La rinascita della stampa 3D

La rinascita della stampa 3D

Nata negli anni Ottanta e salita alla ribalta nei primi anni Duemila, la tecnologia della stampa 3D ha acceso gli entusiasmi in diversi campi per oltre un decennio. Dopo un periodo di relativo raffreddamento, durante l’emergenza COVID-19 i makers sono tornati a occupare un ruolo centrale nell’innovazione tecnologica grazie alla produzione di dispositivi in risposta alla crisi sanitaria.

Il caso forse più noto, qui in Italia, è quello riguardante una maschera da sub. Basta – si fa per dire – applicare una valvola, perché questo oggetto economico e facilmente reperibile si trasformi in una maschera respiratoria d’emergenza per la terapia sub-intensiva. Il prototipo nasce dall’unione delle competenze di Isinnova, startup di Brescia operante nel campo della stampa 3D, e l’esperienza dell’ex medico primario Renato Favero. Grazie all’aiuto della casa produttrice delle valvole, sono riusciti a proporre una soluzione ancora non certificata, ma preziosa nella risposta immediata alla situazione d’emergenza.

Questo caso di creatività nostrana non è certo l’unico. Da Hong Kong a New York, diverse realtà, che spaziano dai centri di ricerca universitari alle aziende private, si sono dedicate alla progettazione di strumenti di protezione dal virus rivolti ai professionisti medici. Il tutto, ancora una volta, basandosi sull’inventiva dei makers.

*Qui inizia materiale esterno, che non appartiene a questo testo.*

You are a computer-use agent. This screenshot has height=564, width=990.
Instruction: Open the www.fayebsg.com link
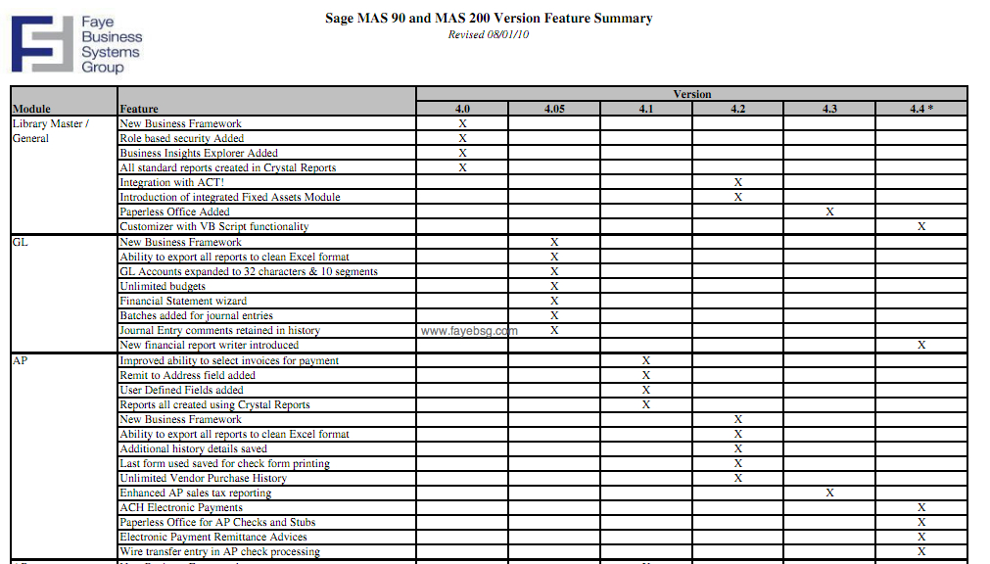coord(469,330)
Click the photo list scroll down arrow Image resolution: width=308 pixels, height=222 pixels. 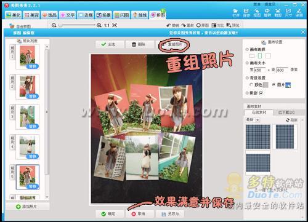(x=47, y=197)
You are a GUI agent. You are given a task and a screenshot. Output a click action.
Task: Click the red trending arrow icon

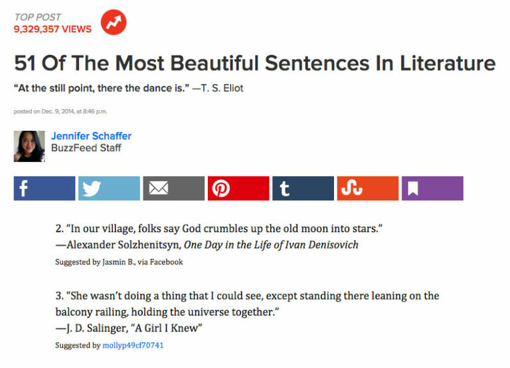pyautogui.click(x=114, y=23)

Nel Regno Unito, quando il governo ha invitato le diverse linee manifatturiere a contribuire alla produzione di macchinari per la respirazione, anche le compagnie di stampa 3D hanno annunciato di poter fare la loro parte realizzando dei piccoli componenti di metallo.

Non mancano poi le iniziative rivolte i cittadini: è il caso per esempio di Open Source Mask, una piattaforma open source dove sono messi a disposizione gratuitamente i prototipi di mascherine, scaricabili da chiunque. Questa modalità di condivisione fa affidamento sul supporto dei maker per migliorare il progetto, in un’ottica di collaborazione.

Che cosa imparare quindi da questa risposta reattiva all’emergenza, rispetto alle filiere di produzione tradizionali? A fronte degli standard qualitativi e dei brevetti, la realtà della stampa 3D ha dimostrato di essere duttile e di saper collaborare in modo dinamico con le realtà produttive più consolidate. Un aspetto da non dimenticare, questa capacità di adattamento, e che potrà rivelarsi la chiave di uno stabile successo nel futuro.